Dass Loperamid keine Wirkung im Gehirn hat und damit nicht als gefährlich gilt, stimmt nicht immer. Hier spielen nämlich auch Wechselwirkungen mit Nahrungsmitteln und weiteren Medikamenten eine entscheidende Rolle. Auf diese scheinbaren Kleinigkeiten sollten Sie bei der Abgabe achten, damit Loperamid nicht zu gefährlichen Problemen führt.

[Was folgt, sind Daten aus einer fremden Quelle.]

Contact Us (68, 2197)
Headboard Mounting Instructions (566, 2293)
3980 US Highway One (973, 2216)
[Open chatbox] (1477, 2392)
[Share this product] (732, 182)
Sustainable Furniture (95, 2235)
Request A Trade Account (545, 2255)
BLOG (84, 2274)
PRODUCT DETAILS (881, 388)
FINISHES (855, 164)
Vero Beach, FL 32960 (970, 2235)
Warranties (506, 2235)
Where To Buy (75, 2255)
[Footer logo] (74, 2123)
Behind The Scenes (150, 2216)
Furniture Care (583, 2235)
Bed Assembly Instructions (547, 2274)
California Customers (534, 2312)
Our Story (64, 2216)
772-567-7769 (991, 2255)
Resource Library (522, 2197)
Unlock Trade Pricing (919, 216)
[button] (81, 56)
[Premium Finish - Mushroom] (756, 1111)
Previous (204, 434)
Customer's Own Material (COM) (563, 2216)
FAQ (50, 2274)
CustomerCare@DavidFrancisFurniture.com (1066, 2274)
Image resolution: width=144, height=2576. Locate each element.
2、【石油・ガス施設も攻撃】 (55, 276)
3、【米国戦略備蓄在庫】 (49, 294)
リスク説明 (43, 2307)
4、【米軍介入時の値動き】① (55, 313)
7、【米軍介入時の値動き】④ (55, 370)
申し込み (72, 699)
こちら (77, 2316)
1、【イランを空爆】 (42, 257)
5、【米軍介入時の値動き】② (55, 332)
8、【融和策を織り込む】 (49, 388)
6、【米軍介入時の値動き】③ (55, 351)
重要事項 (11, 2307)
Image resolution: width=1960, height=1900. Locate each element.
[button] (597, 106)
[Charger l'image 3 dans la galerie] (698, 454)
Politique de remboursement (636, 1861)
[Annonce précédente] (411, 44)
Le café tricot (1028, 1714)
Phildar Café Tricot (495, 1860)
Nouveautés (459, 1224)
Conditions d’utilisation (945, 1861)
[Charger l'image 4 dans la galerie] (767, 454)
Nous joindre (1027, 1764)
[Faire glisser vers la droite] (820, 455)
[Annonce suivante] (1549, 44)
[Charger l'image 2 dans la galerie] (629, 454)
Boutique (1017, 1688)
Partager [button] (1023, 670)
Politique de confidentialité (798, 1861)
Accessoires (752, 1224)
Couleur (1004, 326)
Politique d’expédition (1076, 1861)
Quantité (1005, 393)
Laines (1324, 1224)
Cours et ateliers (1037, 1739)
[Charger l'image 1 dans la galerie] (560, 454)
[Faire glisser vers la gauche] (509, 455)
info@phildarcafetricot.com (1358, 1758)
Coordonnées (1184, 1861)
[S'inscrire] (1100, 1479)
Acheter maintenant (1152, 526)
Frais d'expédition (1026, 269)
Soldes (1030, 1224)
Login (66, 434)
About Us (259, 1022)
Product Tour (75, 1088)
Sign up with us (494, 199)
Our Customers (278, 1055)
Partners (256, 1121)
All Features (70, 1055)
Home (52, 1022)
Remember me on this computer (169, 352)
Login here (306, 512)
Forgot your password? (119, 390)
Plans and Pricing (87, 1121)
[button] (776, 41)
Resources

Loperamid in Kombination durchaus gefährlich

Loperamid ist bei Durchfall eine der ersten Optionen in der Apotheke. Dass es gefährlich sein kann, wissen die wenigsten. Auch die 25-jährige Frau, die im Oktober an einer Loperamid-Vergiftung starb, nahm es auf Verschreibung des ärztlichen Bereitschaftsdienstes gegen einen Magen-Darm-Infekt ein, ohne Böses zu ahnen.

Sie wurde nach der Einnahme müde und legte sich schlafen. Nur eine halbe Stunde später fand ihr Partner sie bewusstlos auf, der Notarzt konnte sie nicht retten. Die Menge Loperamid, die sie im Blut hatte, war nicht das Problem, sondern eine gefährliche Wechselwirkung mit großen Mengen Chinin.

Der Partner der Verstorbenen erklärte, sie habe eine große Vorliebe für Tonic Water gehabt und allein am Tag ihres Todes mindestens zweieinhalb Liter davon getrunken. Diese Menge enthält rund 170 Milligramm Chinin. Genau das war das Problem: Die Kombination aus Loperamid und Chinin führt zu einer Wechselwirkung und ist tatsächlich so gefährlich, dass man daran sterben kann. Aber warum?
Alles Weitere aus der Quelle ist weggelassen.